(Assignment 1) In the review of the fourth "Law & Order" season, do these statements agree with the text? (a) The episodes are mostly self-contained. (b) The show follows the current trend of heavily serialized storytelling. (c) The DVDs taste good when dunked in milk. Answer each with yes or no and quote the deciding words.
(Assignment 2) Print part of the "Law & Order" season review word for word. Start at the words "The series that" and end after "Sarah Jessica Parker.".
(Assignment 3) Keep writing the review of the fourth "Law & Order" season, picking up after its last sentence.

(Selected extract)

++++++

The series that launched a franchise offers up a fourth season of canny cops, learned lawyers, and "ripped-from-the-headlines" societal conundrums.
"In the criminal justice system, the people are represented by two separate, yet equally important, groups." If you're a fan of the "Law & Order" franchise, you already know how the rest of that quote goes. If not, chances are you've still heard it at least once, seeing as how the show is currently in syndication on, as near as I can tell, every channel on the planet. The show follows two prongs of law enforcement: the cops who bust naughty people, and the district attorneys who prosecute said naughty people. Along the way, evidence is lost, officials are bribed, deals are cut, and Christopher Noth remains wholly unaware that he will some day be called upon to feign passion for the skeletal creature known as Sarah Jessica Parker.
"Law & Order" is the procedural's procedural, so your enjoyment of it will depend largely on whether or not you like procedurals. The episodes are, for the most part, self-contained, working from the theory that the best way to land the largest audience is by ensuring that anyone who happens to tune in will be able to enjoy themselves without having to know what happened last week, last month, or last season. Each episode hinges on the mechanics, the mystery, and the manipulations involved in getting from crime scene to conviction. It's a premise that has a proven track-record, as the multiple "L&O" and "CSI" spin-offs prove, but it's also one that's diametrically opposed to the current trend of heavily serialized storytelling evidenced by shows such as "Lost", "Battlestar Galactica", or "24". Those shows benefit enormously from the DVD format, allowing viewers to immerse themselves in plotlines and character arcs that stretch over many seasons, and actually make that "Play All" option worthwhile. By comparison, sifting through a season's worth of "Law & Order" is a bit like chowing down on an economy-size package of Oreos: tasty, to be sure, but after a while, you've got to taste something, anything, other than an Oreo. (Do note, however, that unlike Oreos, the "Law & Order" DVDs don't taste particularly good when dunked in milk. Although I hear they're working hard to correct that with future releases.)

++++++

(Dataset records)
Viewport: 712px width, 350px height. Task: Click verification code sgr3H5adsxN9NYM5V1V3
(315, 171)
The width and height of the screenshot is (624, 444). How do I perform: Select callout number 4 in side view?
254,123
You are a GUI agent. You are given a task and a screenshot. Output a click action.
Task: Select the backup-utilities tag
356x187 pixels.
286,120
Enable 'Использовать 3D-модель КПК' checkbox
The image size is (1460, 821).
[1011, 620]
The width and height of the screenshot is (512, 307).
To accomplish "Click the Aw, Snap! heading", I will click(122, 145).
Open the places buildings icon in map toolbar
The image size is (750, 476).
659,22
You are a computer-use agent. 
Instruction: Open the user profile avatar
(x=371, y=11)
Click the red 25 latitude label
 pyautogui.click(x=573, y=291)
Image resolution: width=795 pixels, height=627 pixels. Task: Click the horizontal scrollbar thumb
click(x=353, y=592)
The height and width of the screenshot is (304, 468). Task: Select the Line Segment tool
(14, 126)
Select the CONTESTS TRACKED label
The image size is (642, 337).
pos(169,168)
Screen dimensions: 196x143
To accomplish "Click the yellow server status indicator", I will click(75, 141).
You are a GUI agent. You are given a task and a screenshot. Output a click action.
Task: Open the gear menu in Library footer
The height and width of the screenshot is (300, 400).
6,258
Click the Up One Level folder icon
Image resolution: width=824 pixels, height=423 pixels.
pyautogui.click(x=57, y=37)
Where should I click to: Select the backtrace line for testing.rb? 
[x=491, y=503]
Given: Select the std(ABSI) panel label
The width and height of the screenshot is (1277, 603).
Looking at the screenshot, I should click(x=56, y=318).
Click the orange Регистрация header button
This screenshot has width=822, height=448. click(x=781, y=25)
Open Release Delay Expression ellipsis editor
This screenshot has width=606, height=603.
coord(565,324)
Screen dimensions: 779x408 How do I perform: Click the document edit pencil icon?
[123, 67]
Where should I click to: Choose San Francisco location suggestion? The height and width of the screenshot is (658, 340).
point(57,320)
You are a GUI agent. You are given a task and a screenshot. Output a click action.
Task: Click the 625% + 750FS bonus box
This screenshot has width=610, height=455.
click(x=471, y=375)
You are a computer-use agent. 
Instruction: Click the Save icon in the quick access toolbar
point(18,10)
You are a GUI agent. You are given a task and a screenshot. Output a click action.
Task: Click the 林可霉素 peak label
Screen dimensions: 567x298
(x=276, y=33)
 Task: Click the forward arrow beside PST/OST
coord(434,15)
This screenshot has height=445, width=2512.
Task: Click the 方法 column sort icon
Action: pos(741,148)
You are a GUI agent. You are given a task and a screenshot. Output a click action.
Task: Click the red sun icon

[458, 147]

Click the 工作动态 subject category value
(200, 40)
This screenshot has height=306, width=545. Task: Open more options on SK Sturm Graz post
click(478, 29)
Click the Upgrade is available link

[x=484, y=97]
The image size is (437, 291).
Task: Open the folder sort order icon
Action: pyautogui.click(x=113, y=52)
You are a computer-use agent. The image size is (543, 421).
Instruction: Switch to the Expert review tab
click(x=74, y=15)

++++++

(Response 1)
(a) Yes: "The episodes are, for the most part, self-contained"
(b) No: "it's also one that's diametrically opposed to the current trend of heavily serialized storytelling"
(c) No: "the "Law & Order" DVDs don't taste particularly good when dunked in milk"

(Response 2)
The series that launched a franchise offers up a fourth season of canny cops, learned lawyers, and "ripped-from-the-headlines" societal conundrums.
"In the criminal justice system, the people are represented by two separate, yet equally important, groups." If you're a fan of the "Law & Order" franchise, you already know how the rest of that quote goes. If not, chances are you've still heard it at least once, seeing as how the show is currently in syndication on, as near as I can tell, every channel on the planet. The show follows two prongs of law enforcement: the cops who bust naughty people, and the district attorneys who prosecute said naughty people. Along the way, evidence is lost, officials are bribed, deals are cut, and Christopher Noth remains wholly unaware that he will some day be called upon to feign passion for the skeletal creature known as Sarah Jessica Parker.

(Response 3)
Which isn't at all to suggest "L&O" isn't a damn fine show. Like Oreos, it makes for great snacking, which is why it works so well in syndication. If you find yourself sitting around the house some lazy Tuesday afternoon, and your remote lands on a rerun of "L&O", you can bet you'll be treated to plot twists, double-crosses, and all manner of surprises. "L&O" also earns major points for actually giving its heroic cops and lawyers a less-than-100% success rate; these guys don't exist in that magical legal realm occupied by Matlock, where the good guys never lose a case.
Many of the episodes are of the "ripped-from-the-headlines" variety, putting fictional spins on real events. Stand-out eps for the season include "Discord", which sees a notoriously hedonistic rock star accused of rape, while he claims his dalliance with a college student was consensual; and "Born Bad", which questions whether a young boy with a genetic predisposition toward violence should be held accountable for his crimes. Even though the events these eps riff off of are long since passed, it's both a credit to the writing and a depressing insight on our species that they still feel timely.
The set is largely barren of extras, sporting only occasional "Deleted and extended scenes." The conventional wisdom for deleted scenes is that they are usually deleted for good reason, and that proves to be the case here. Interesting viewing for the completist, but not much to write home about. As popular and long running a show as this, it's a shame the set is not supported with something more substantial.